Engineering? Surveying? Carpentry? It may interest the academic types responsible for this blog that building an arena, housing development or any other edifice requires skills that the average industrial worker does not possess and never will, unless they get training in these areas. Picking up a hammer would probably do a lot of good for most of the younger generation that is seeing recession for the first time. Try it sometime, boys, and you might understand how hard work and ingenuity builds economies back up after a fall.

Sorry, your anti-infrastrucure logic just doesn't pass the sniff test. It truly stinks.

~~Mike A>

fordian said...

Hi Mike, good to see you're back and thanks for your comment. I will respond with an equally long comment.

I fear that you missed the point of my argument.
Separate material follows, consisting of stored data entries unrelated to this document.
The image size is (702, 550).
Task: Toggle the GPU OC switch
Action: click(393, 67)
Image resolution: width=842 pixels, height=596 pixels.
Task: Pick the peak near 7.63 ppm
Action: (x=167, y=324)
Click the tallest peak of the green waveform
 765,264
It was not "infrastructure spending is bad," rather that if we ONLY invest in infrastructure it's not enough.

You point out that building an arena requires skills that the average labourer might not have. But I argue, how will they get those skills if we do not train them? Perhaps that is why the firm that won the design and planning of the Twin Pads arena is from Toronto.

It also might interest you to note that while hybrid sales fell 10% last year, the sales of Hummers fell a whopping 51%. This recession will not last forever, so let's lay the right type of auto infrastructure for when it ends and people start buying cars again (i.e. don't keep building SUVs when the Japanese and Koreans are killing us with efficient sedans). The fact that alternative forms of energy are still inefficient means that they are still in a learning curve stage; this is a natural stage of any technological development, where often the people who act first come up on top financially (the classic example is Silicon Valley).
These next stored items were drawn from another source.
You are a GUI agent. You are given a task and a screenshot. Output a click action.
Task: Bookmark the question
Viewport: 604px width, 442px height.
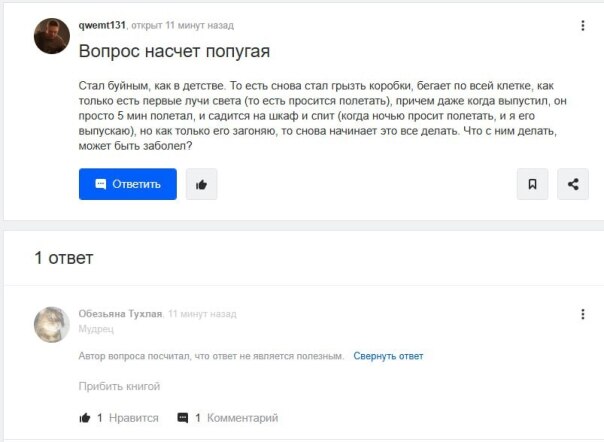tap(532, 184)
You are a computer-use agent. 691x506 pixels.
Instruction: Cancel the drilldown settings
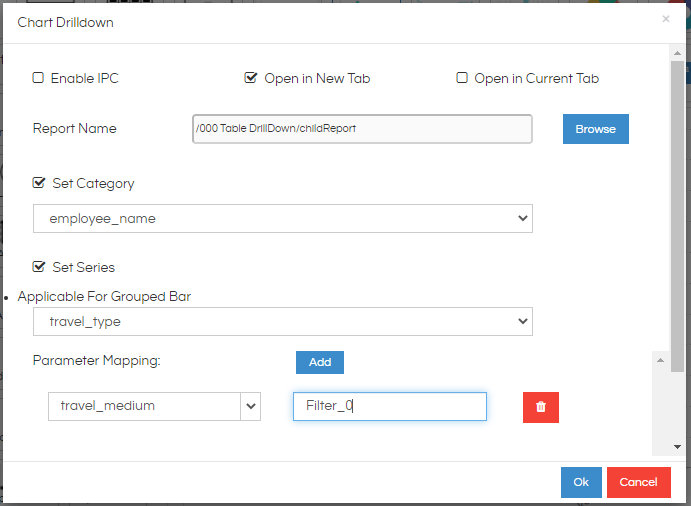coord(639,482)
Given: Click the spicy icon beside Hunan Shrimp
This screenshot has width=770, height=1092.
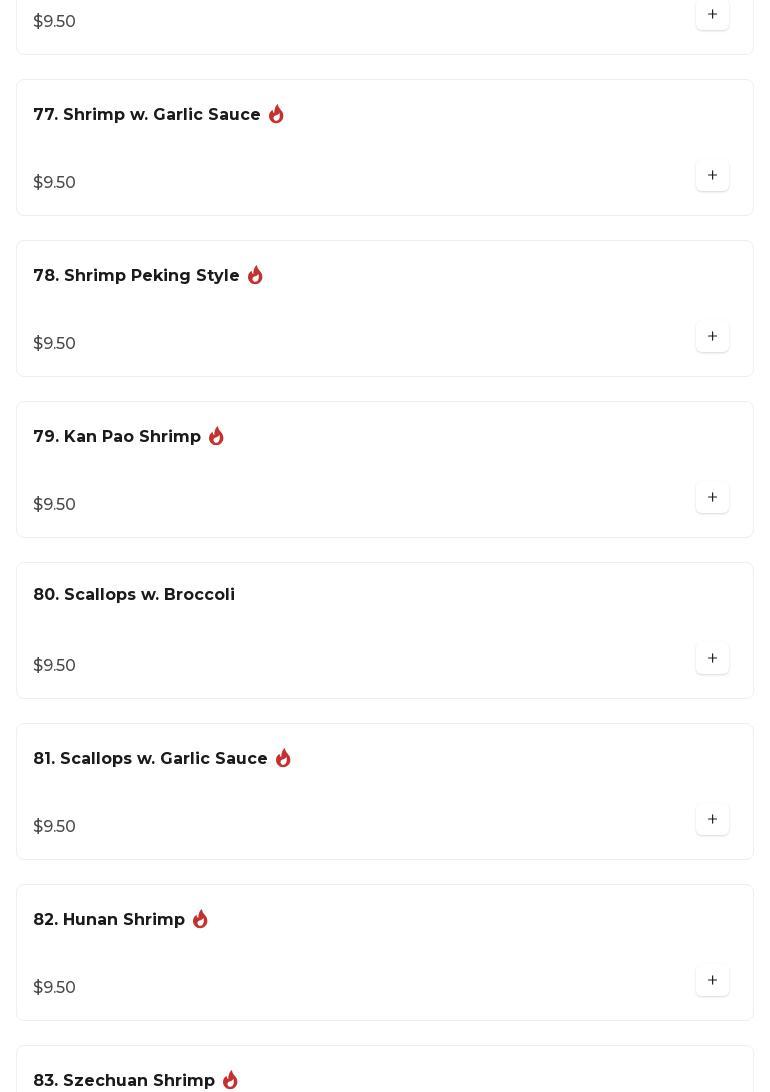Looking at the screenshot, I should (201, 920).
To sit around waiting for big industry to come back is foolish. Whether it's a tractor manufacturer in Brantford, a paper mill in Crofton, B.C., or a metallurgical industry in Sorel-Tracy, Québec, it's gone and it's not coming back. For every factory that does come to town, two leave. In today's globalized world, for a growing number of products, it's cheaper to manufacture overseas and import. This is just life. It sucks for a great many people, but it's life. We must adapt, move forward, and help along the people who are hurt by the changes.
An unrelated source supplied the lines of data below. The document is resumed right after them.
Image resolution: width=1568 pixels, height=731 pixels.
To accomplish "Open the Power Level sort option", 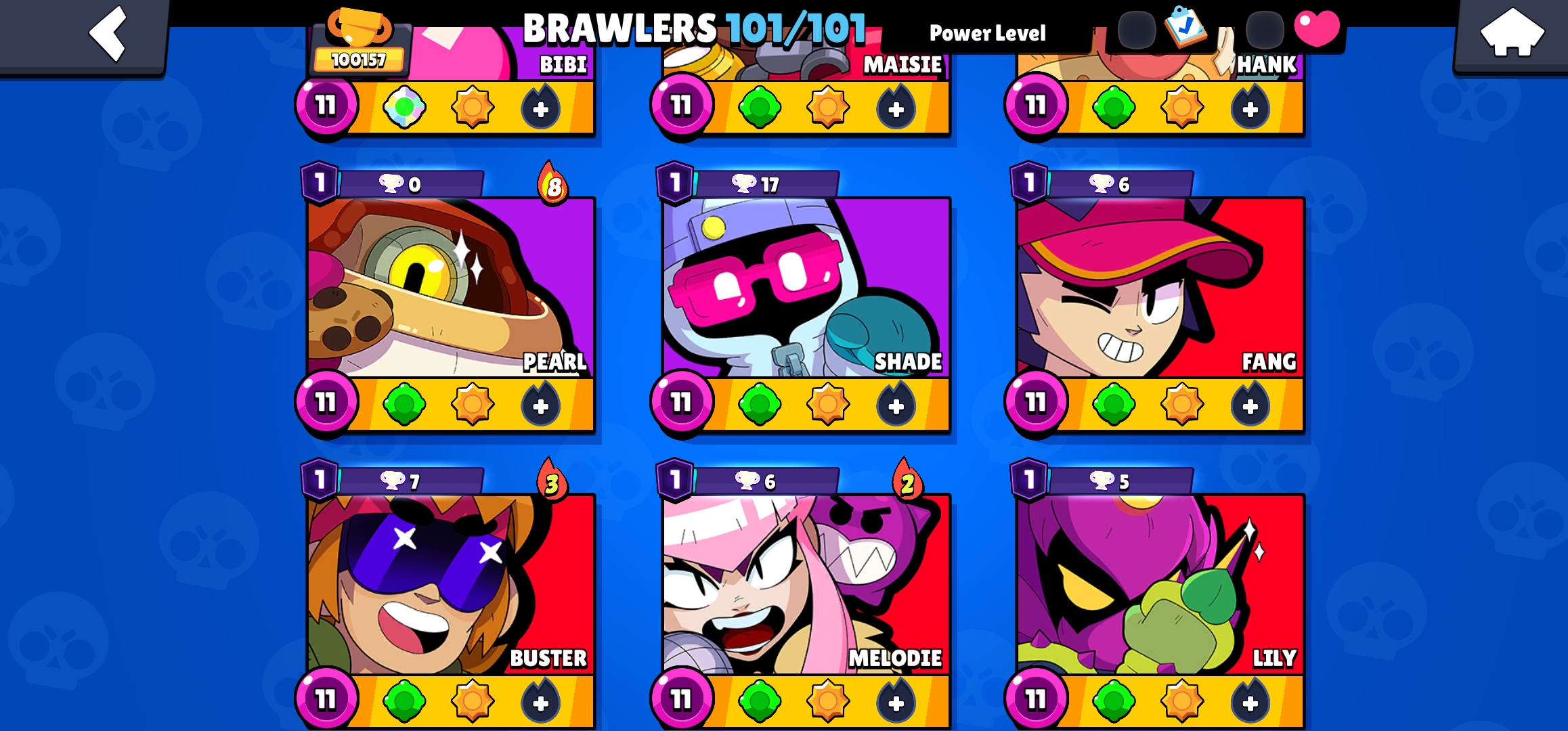I will [x=987, y=32].
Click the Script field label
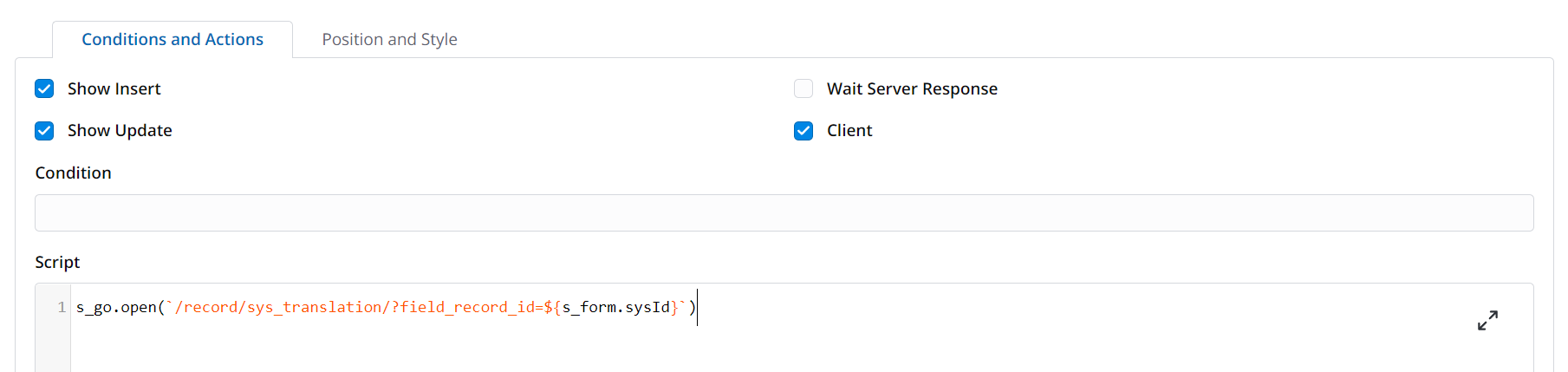Screen dimensions: 1568x372 click(x=57, y=262)
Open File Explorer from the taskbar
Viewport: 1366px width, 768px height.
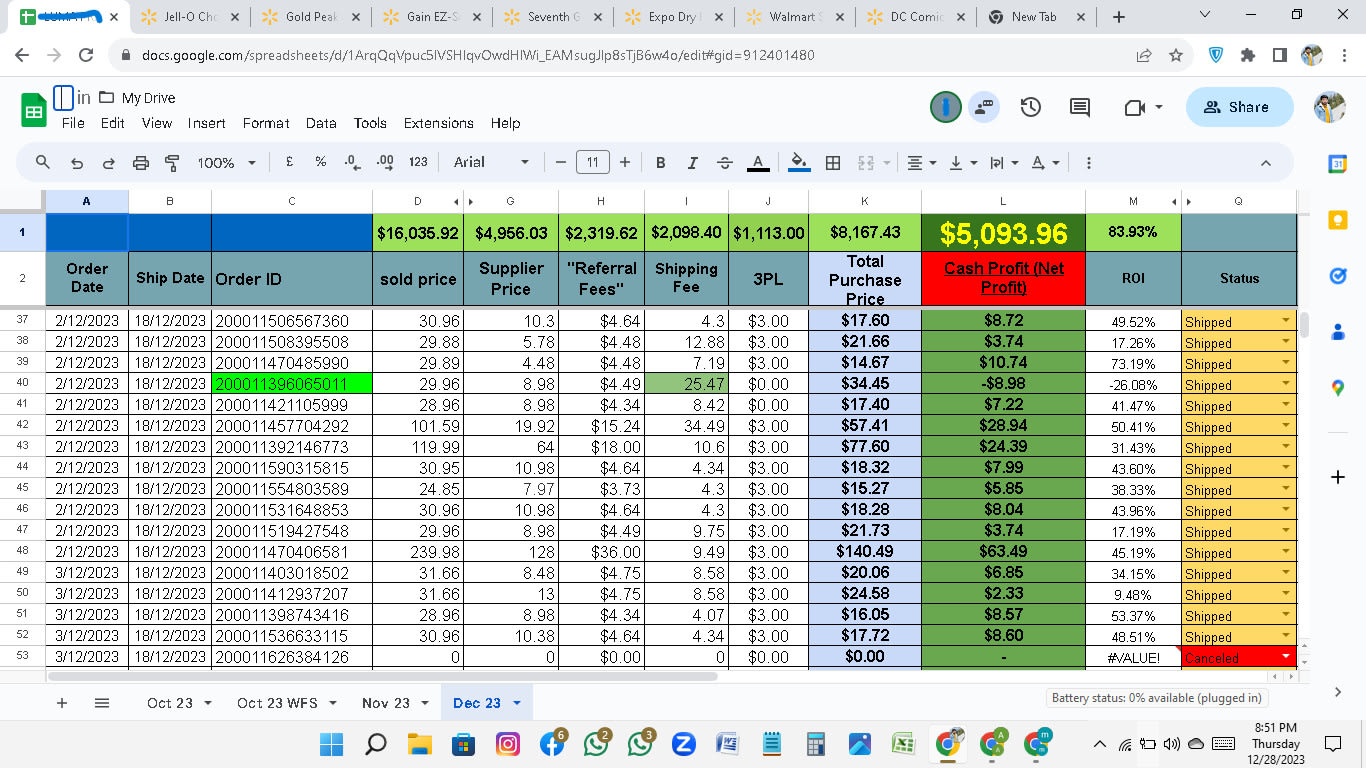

Alternatively, to keep putting government money into heavy industry located locally is a waste that leads to inefficiency, because the industry depends on the government handouts to stay afloat. It highly distorts the market. This is, incidentally, a major argument against the inutility of socialism after the example of Soviet Russia (of which I assume you are not a fan, Mr. Annable).

What are "marketable skills" you ask? Well, education in science and engineering, for one. Or how about teaching workers skills specific to specialized manufacturing processes – this is how Germany has maintained its superiority in manufacturing complex machinery. Knowledge of computer systems and design is clearly going to be "marketable" in the future. Following Richard Florida, regions with higher levels of arts and culture also exhibit more innovation.

Essentially, I am arguing that if the government invests in human capital, then the free market will invest in projects (there are many variations on this economic theory, but they all essentially revolve around this basic idea).

Finally, it might do you some good to get off your "working-man high horse" and accept that most academics work as hard as the average labourer. How do I know? Because both of the authors of this blog have worked in factories and other labour-intensive jobs. In fact, in just a couple of weeks I am going to return to doing forestry work in a bush camp in northern B.C. for the rest of the summer. The authors of this blog have picked up a hammer before, with the same work ethic as going to the library to spend ten hours pounding the books.

Again, keep the comments coming. It's important to get all the sides of an argument.